Department of Physiology, University of Tuebingen, Tuebingen Corresponding Author
Prof. Dr. Florian Lang
Physiologisches Institut, der Universität Tübingen
Gmelinstr. 5, D-72076 Tübingen (Germany)
Tel. +49 7071 29 72194, Fax +49 7071 29 5618
Sunitinib, a multikinase inhibitor, stimulates apoptosis and is thus utilized for the treatment of malignancy. Even though lacking mitochondria and nuclei, critical elements in apoptosis of nucleated cells, erythrocytes may undergo eryptosis, an apoptosis-like suicidal death, characterized by cell shrinkage and cell membrane scrambling with phosphatidylserineexposure at the cell surface.

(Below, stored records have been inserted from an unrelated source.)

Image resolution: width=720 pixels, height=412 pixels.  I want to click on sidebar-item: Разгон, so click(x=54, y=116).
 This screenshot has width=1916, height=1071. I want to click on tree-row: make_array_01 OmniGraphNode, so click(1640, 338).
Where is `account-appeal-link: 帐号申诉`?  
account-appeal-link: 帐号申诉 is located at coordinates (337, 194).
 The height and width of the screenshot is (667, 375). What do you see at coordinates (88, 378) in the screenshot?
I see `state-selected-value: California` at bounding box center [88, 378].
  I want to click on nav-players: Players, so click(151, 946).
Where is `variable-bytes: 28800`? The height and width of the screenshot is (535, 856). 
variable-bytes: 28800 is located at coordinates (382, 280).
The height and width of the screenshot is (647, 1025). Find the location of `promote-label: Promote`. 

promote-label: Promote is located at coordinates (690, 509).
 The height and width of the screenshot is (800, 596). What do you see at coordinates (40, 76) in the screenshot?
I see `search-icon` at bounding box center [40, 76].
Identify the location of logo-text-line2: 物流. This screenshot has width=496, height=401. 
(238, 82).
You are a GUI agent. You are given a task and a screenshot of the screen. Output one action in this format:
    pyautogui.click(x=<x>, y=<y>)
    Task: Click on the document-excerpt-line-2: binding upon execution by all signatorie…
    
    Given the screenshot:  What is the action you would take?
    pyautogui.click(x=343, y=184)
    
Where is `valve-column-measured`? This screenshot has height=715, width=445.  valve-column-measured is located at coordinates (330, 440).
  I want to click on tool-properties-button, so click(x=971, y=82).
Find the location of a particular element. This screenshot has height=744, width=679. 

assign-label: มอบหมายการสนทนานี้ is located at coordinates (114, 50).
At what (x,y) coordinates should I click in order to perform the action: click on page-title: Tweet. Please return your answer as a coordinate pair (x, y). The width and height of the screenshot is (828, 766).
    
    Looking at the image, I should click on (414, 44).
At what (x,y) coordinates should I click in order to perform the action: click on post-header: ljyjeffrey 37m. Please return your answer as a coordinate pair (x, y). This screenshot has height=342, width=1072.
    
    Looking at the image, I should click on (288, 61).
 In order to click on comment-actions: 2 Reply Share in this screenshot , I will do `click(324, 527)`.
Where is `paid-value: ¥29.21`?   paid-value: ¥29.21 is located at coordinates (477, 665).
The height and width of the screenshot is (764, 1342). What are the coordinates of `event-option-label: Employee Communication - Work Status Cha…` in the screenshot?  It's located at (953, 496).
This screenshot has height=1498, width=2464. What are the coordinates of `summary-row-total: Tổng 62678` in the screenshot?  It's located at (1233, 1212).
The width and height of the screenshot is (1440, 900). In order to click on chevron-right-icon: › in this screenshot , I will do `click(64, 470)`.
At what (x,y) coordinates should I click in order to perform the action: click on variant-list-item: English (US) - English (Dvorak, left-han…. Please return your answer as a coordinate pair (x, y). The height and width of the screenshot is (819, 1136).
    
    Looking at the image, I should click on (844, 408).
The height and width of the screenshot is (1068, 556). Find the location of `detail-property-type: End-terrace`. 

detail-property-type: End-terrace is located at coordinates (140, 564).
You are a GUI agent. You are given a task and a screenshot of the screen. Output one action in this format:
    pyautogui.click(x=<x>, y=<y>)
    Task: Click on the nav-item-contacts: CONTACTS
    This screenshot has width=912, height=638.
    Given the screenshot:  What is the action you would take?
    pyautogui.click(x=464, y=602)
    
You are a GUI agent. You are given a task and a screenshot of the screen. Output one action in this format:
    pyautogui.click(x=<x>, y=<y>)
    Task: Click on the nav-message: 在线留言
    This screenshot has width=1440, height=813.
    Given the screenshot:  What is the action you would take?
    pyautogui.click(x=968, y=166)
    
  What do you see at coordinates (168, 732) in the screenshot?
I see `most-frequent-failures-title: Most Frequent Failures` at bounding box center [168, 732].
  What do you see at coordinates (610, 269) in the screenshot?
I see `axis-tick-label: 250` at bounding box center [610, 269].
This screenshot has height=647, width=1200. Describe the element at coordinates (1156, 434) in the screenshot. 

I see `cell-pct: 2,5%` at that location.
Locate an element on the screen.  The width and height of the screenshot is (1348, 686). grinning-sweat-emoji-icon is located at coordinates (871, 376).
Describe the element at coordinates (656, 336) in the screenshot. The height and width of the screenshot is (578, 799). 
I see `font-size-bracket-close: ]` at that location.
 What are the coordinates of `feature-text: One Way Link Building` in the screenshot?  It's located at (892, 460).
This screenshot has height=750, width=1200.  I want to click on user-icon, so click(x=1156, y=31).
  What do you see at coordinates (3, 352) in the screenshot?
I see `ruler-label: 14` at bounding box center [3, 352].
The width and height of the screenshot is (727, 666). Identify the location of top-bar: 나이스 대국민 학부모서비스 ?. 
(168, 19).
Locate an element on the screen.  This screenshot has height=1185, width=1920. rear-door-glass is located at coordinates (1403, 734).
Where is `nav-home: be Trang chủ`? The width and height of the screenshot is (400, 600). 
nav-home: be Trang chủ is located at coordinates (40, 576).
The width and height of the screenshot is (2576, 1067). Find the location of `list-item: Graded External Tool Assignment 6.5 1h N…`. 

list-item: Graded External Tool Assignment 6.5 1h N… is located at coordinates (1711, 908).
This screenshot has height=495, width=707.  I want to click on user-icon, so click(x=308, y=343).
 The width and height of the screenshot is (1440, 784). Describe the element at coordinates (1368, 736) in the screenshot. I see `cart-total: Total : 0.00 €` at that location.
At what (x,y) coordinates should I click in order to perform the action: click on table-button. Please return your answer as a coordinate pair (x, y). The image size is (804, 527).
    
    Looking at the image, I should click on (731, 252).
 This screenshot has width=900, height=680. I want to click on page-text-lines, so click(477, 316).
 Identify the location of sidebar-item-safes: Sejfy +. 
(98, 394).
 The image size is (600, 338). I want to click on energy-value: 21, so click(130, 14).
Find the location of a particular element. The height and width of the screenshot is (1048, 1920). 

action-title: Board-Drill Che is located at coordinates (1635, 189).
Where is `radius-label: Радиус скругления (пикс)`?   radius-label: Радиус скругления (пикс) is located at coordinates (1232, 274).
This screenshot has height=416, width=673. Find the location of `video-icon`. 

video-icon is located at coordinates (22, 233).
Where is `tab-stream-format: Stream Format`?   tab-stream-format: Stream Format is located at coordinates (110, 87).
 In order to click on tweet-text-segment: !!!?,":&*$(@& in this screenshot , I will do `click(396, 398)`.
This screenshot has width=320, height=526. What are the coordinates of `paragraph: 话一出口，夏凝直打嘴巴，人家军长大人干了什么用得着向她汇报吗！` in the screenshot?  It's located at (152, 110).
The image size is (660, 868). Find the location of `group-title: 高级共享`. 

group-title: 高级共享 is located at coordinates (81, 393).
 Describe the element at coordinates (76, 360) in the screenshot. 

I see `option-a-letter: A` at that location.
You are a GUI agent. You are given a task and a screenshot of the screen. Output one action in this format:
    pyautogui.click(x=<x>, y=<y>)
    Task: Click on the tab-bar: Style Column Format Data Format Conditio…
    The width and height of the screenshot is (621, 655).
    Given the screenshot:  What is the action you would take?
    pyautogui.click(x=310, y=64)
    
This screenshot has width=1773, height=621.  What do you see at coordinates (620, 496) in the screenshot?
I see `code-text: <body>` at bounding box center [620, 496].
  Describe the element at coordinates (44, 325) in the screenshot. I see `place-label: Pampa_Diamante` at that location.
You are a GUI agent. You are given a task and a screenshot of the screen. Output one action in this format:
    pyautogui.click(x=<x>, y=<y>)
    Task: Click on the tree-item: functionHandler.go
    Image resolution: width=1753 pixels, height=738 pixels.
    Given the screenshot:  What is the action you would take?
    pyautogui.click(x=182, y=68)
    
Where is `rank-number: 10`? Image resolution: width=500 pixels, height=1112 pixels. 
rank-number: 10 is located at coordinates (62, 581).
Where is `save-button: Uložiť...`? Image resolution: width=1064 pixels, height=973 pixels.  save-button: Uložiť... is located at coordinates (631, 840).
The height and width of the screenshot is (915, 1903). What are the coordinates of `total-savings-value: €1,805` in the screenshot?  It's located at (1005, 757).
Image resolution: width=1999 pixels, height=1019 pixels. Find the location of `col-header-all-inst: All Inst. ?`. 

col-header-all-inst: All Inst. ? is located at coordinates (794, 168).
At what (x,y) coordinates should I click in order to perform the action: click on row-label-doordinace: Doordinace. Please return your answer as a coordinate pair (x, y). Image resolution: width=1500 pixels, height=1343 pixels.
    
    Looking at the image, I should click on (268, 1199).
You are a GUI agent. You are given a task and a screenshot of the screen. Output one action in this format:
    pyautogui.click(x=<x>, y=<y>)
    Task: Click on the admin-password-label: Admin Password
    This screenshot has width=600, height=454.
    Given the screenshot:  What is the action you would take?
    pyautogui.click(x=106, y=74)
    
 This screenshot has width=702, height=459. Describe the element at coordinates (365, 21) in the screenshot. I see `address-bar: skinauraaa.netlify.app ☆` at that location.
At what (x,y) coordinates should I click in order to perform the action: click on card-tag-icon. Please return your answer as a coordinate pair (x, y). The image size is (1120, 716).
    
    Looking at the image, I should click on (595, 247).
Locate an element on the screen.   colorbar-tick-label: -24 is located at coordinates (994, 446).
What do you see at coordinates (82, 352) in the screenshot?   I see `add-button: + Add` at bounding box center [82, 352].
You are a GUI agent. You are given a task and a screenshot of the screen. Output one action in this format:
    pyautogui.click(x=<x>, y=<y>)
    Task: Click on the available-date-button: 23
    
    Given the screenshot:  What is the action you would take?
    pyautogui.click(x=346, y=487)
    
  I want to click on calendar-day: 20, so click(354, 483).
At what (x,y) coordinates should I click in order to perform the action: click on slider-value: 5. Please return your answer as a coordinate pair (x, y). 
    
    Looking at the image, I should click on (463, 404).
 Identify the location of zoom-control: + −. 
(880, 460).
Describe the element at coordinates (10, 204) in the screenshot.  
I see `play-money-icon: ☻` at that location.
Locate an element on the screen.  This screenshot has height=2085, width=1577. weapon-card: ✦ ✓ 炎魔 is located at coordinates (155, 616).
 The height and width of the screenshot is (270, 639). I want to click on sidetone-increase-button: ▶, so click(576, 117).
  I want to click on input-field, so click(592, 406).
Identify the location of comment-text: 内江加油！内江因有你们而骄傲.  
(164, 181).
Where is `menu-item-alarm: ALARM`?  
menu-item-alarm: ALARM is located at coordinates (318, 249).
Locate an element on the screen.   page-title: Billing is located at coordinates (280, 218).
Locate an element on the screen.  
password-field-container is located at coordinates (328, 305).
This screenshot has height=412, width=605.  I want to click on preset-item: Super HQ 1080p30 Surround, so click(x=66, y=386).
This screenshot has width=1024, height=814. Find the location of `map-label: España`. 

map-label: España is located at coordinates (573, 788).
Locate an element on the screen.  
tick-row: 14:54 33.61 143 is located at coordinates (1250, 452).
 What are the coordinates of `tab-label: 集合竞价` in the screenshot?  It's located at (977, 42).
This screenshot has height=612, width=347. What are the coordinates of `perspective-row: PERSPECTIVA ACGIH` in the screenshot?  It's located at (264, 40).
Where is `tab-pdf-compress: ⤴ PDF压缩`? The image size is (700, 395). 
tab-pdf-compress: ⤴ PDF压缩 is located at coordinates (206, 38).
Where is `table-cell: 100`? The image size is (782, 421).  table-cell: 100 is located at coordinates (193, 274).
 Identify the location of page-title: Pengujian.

Triggers of eryptosis include activation of Ca2+ permeable cation channels with subsequent increase of cytosolic Ca2+-activity ([Ca2+]i), ceramide formation, ATP-depletion, stimulation of p38 kinase and caspase activation. The present study explored, whether sunitinib stimulates eryptosis. [Ca2+]i was estimated from Fluo-3-fluorescence, cell volume from forward scatter, phosphatidylserine-exposure from annexin-V-binding, hemolysis from hemoglobin release, ceramide abundance from anti-ceramide antibody binding, and cytosolic ATP from luciferin–luciferase activity. A 48 h exposure to sunitinib (10 µM) significantly decreased forward scatter and increased annexin-V-binding, effects paralleled by significant increase of [Ca2+]i. Sunitinib exposure was followed by a slight but significant increase of hemolysis. Sunitinib induced annexin-V-binding was slightly, but significantly blunted by removal of extracellular Ca2+, by p38 kinase inhibitor SB203580 (10 µM) and by the pancaspase inhibitor zVAD (10 µM). Sunitinib, however, did not significantly modify cytosolic ATP and ceramide abundance. The present observations reveal that sunitinib is able to trigger suicidal death in erythrocytes even in the absence of nuclei and mitochondria.